Non, ce blog n'est par mort ! Je vais essayer de me ressaisir et de l'alimenter à nouveau plus régulièrement. Surtout, qu'en ce début d'année, il y a déjà quelques nouveautés qui méritent d'être défendues. J'aurais pu, par exemple, vous parler des excellents derniers albums de Leila ("U & i") et de Matt Elliott ("the broken man"), mais je vais plutôt évoquer ici le dernier disque de Mein Sohn William.

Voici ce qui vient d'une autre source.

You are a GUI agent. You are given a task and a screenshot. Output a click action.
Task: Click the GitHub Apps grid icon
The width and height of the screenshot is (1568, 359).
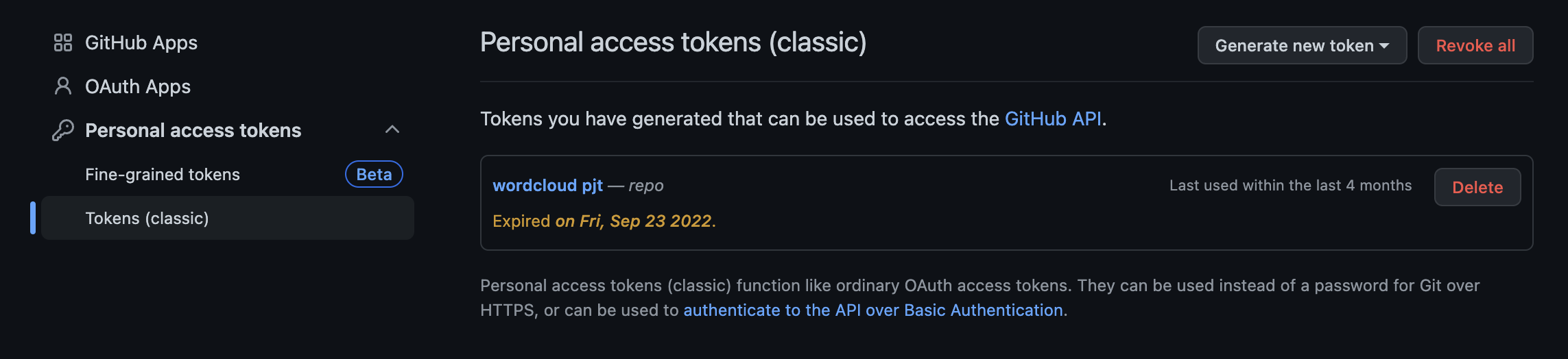[x=62, y=42]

Derrière ce pseudo se cache Dorian Taburet, un homme orchestre rennais. Armé de sa guitare, de ses pédales de sample et de sa voix, il bricole une sorte de pop électro ludique et fortement addictif. Si on devait comparer sa musique à d'autres artistes de l'hexagone, on pourrait le situer entre le Chapelier Fou et Gablé. Les 10 titres, foutraques de cet album éponyme surprennent régulièrement l'auditeur avec des sonorités et des constructions étranges et imprévisibles, couplées à des mélodies entêtantes.
Le disque est très (trop) court (26 minutes), si bien qu'il est fortement tentant d'appuyer sur la touche replay pour faire face au goût de trop peu que l'on ressent à la fin de cet excellent album.